🤖 AI Summary
Large language models (LLMs) face significant challenges in Android decompiled code malware analysis—particularly due to large function sizes and absent or obfuscated function names.
Method: We propose Cama, the first benchmark framework tailored to this task. It introduces a structured output specification (function summary, semantic renaming, and maliciousness score), domain-specific evaluation metrics (consistency, faithfulness, and semantic relevance), and integrates structured prompt engineering with multi-dimensional automated assessment.

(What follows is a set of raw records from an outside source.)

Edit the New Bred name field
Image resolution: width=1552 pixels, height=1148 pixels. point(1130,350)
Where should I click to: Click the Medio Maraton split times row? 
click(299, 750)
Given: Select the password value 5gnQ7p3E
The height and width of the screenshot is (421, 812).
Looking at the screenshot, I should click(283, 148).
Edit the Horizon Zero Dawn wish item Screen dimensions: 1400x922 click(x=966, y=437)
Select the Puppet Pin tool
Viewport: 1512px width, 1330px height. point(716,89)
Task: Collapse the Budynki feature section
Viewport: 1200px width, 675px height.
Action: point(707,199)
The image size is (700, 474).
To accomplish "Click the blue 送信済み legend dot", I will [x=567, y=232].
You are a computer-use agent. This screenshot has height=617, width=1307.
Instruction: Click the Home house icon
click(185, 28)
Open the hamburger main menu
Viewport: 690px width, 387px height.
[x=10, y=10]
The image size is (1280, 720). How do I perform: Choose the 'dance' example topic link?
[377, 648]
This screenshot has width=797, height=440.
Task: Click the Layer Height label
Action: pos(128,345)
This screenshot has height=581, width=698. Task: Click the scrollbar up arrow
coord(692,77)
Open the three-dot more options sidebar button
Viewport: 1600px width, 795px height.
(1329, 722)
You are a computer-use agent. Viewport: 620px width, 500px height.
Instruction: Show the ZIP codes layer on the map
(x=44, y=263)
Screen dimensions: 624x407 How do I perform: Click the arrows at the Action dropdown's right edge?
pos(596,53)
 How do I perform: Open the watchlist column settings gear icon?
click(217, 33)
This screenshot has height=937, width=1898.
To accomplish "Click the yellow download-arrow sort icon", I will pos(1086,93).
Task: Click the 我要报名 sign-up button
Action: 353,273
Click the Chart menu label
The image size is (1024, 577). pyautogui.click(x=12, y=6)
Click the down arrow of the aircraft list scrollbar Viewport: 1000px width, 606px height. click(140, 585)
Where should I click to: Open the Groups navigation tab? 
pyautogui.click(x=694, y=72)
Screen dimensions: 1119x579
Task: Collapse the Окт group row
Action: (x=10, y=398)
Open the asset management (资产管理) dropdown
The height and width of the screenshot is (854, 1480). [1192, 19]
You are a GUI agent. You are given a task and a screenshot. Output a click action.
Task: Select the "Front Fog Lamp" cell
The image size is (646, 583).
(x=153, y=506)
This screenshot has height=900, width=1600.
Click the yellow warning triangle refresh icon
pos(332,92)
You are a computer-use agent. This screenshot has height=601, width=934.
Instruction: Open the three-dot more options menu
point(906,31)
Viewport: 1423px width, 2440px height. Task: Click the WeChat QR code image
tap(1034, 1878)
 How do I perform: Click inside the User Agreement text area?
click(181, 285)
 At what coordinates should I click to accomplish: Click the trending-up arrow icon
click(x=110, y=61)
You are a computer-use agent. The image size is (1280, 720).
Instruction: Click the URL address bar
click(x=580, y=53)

Contribution/Results: Evaluated on a large-scale benchmark comprising 118 real-world malware samples and over 7.5 million functions, Cama assesses four open-source code-specialized LLMs (e.g., CodeLlama, StarCoder). Results reveal their high sensitivity to missing function names and fundamental limitations in reasoning about malicious logic. Cama establishes a new evaluation paradigm and provides empirical foundations for security-oriented code LLM assessment.
📝 Abstract
Large Language Models (LLMs) have demonstrated strong capabilities in various code intelligence tasks. However, their effectiveness for Android malware analysis remains underexplored. Decompiled Android code poses unique challenges for analysis, primarily due to its large volume of functions and the frequent absence of meaningful function names. This paper presents Cama, a benchmarking framework designed to systematically evaluate the effectiveness of Code LLMs in Android malware analysis tasks. Cama specifies structured model outputs (comprising function summaries, refined function names, and maliciousness scores) to support key malware analysis tasks, including malicious function identification and malware purpose summarization. Built on these, it integrates three domain-specific evaluation metrics, consistency, fidelity, and semantic relevance, enabling rigorous stability and effectiveness assessment and cross-model comparison. We construct a benchmark dataset consisting of 118 Android malware samples, encompassing over 7.5 million distinct functions, and use Cama to evaluate four popular open-source models. Our experiments provide insights into how Code LLMs interpret decompiled code and quantify the sensitivity to function renaming, highlighting both the potential and current limitations of Code LLMs in malware analysis tasks.